Ensuring that every student at school experiences the positive outcomes associated with advisory begins with professional development that clarifies what an advisor is and is not. An advisor is a promoter and supporter of student potential. They are not a parent or guardian. An advisor is a sounding board and brainstorming partner. An advisor is not a mental health professional. An advisor is a cheerleader, challenger, comforter, and coach. An advisor is not a friend. More extensive training on strategies and tools that help advisors connect with students in healthy and professionally appropriate ways is crucial for advisory programs to succeed.
- There is no established community-wide expectation on the purpose advisory serves.
If you ask middle or high school students what they believe it means to be an advisor, the answers vary from “Someone who brings me cupcakes” to “Someone I have to go talk to if I’m in trouble.” If you ask educators about the purpose of advisory at their school, answers range from “Study hall/prep period” to “The best part of the day, when I can just be with students with no agenda.”
The historical purpose of advisory is to ensure that every student feels they have an adult advocate in the building. Advisory programs have traditionally been defined as a small group of students assigned to an adult, separate from any academic topic, with the explicit purpose of ensuring that every student feels they have an adult in their corner. For a variety of reasons, many advisory programs have drifted from their intended purpose, leading to confused expectations. Working as a school community to outline and specifically define what students should expect in advisory and how they will benefit academically and developmentally, and communicating this expectation to all school stakeholders (including parents/guardians) is a crucial first step toward an effective advisory program.

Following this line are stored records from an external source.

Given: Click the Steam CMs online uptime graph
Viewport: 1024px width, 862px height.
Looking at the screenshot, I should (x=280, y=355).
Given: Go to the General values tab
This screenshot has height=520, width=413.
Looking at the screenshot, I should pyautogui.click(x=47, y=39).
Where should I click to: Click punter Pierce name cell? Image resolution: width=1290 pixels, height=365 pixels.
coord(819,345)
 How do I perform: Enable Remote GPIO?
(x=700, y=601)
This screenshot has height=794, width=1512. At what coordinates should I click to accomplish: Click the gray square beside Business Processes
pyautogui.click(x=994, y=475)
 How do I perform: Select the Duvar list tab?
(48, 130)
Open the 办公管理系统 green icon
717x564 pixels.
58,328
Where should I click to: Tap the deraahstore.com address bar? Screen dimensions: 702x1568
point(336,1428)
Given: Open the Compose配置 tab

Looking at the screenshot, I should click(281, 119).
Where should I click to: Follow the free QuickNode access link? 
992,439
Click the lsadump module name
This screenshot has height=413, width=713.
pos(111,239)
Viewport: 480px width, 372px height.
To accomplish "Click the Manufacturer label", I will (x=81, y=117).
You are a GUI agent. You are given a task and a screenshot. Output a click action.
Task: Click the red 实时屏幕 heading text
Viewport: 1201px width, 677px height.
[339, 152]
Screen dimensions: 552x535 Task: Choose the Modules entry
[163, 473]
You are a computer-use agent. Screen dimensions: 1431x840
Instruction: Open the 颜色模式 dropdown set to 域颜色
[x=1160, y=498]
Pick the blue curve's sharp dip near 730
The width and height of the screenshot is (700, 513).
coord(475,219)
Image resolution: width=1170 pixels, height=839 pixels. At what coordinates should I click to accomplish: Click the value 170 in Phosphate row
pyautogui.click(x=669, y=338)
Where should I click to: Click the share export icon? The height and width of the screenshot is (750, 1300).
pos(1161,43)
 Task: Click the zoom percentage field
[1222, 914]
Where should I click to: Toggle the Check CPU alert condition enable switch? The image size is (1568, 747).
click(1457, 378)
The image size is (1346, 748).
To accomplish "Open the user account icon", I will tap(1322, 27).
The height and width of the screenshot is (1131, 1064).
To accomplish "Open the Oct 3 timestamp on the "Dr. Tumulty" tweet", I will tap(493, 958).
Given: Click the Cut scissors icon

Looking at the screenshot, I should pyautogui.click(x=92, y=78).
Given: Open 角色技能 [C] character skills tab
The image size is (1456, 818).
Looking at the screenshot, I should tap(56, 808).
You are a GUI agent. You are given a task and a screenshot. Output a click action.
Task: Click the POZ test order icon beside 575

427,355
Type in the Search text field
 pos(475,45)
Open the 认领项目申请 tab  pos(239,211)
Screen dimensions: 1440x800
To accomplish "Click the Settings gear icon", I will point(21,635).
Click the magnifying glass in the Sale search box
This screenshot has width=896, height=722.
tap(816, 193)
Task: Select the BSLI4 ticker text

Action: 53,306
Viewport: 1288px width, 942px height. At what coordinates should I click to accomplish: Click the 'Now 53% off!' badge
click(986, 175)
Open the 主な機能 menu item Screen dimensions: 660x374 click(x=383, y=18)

- Students aren’t involved in planning or facilitating the advisory program.
We know that student buy-in for any program we offer in schools increases when student voice is included at the outset. When students participate in creating, planning, and facilitating an advisory program, they contribute ideas for exciting community-building events we adults might miss, they show up differently in their own advisories, and their excitement for the program ripples to other students.
The end of the school year is the perfect time to invite youth voice to the table to help plan next year’s advisory. Lay down a calendar for the whole year and map out what goes where—orientation to school culture, name games and icebreakers, personality assessments, academic advising, leadership lessons, and team building. At one school that implements OTA advisory programming, students came up with a plan to have every advisory group come up with a challenge for all the other advisory groups. Every other month they hosted an Advisory Challenge Day, where one advisory group put out a challenge to the whole school—think speedy Rubik’s Cube race, stand-on-one-foot-the-longest contest, team cheer, singing competition . . . you name it! Instant community building and advisory bonding, all led by students!
Research shows promising academic and developmental outcomes when every student can name an adult advocate at school. Invest in an advisory program that supports this mission and meets the needs of your unique community. If your program is floundering, or if it’s just in need of a reboot, schedule a meeting with an OTA Implementation Specialist to learn more about how we can support you in designing an advisory program that promotes connectedness and enhances the school experience for all.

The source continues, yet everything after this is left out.